Students continue to volunteer despite pandemic
Luciana Thomas | Monday, March 8, 2021
In light of the COVID-19 pandemic, Notre Dame students have found new ways to get involved at the University as well as the local South Bend community.
Junior Ellyn Jarrell has been volunteering with Elara Care Hospice in South Bend through their new pen pal service program, which was implemented in response to the pandemic.
“We always forget that even though we are in a world where personal, face-to-face contact is very limited, there is still a need for people to make the pandemic a little easier on all of us,” Jarrell said in an email.
While the pen-pal system may not allow for as much interaction as in-person visits before the pandemic, Jarrell said she still feels as though she’s been able to be there for patients.
The Robinson Community Learning Center (RCLC) has also continued to serve the community during the pandemic with increased precautions. Emily Sullivan, the volunteer coordinator at the RCLC, said they were forced to cap their enrollment to a much lower number in order to accommodate social distancing rules and ensure the safety of all the program participants.
The RCLC provides tutoring services, as well as other educational programs for the South Bend community.
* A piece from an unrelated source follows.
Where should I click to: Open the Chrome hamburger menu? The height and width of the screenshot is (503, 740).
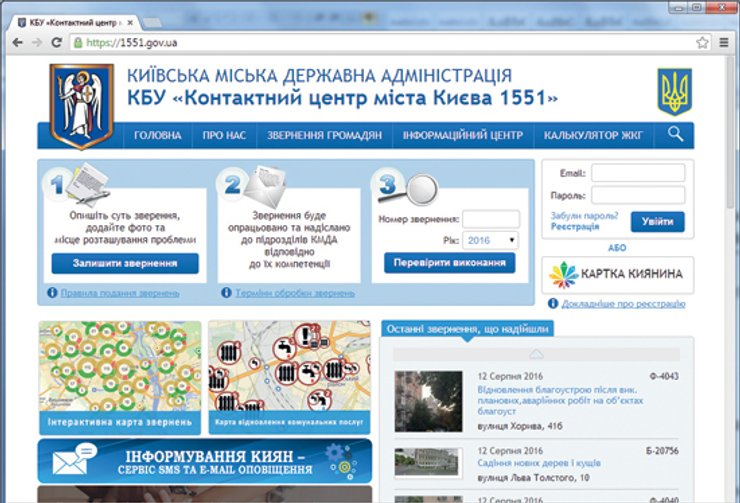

The center was founded in 2001, and programs are overseen by South Bend community members and Notre Dame faculty, staff and students.
When volunteers arrive at the center now, they present their campus green passes, get their temperatures taken and wear masks at all times. The RCLC has been using Zoom to connect students with tutors, which has proved challenging, Sullivan said.
“For a program like ours that is so focused on relationship-building, that has been a huge hurdle,” Sullivan said. “But all of our students and tutors have really risen to the occasion.”
Sophomore Jack Loesch, who tutors at the RCLC, said in an email that the changes have made his role more challenging, as students often get distracted on their devices.
“I am still able to have good conversations with the students during the tutoring sessions, just like I normally would prior to COVID,” Loesch said in an email. “One challenge of connecting with the kids, however, is when the tutoring is done completely remotely because then it is out of your control whether or not the student will walk away from the screen or click on things that are off-task,”
Despite the challenges, Loesch and other volunteers have been adapting.
Sullivan said that despite the pandemic there has been an increase in the number of volunteers wanting to volunteer at the center.
“I am personally very grateful and impressed that there has been such an outpouring of support from local college students who are as enthusiastic as ever to volunteer their time, even under the most difficult circumstances,” Sullivan said.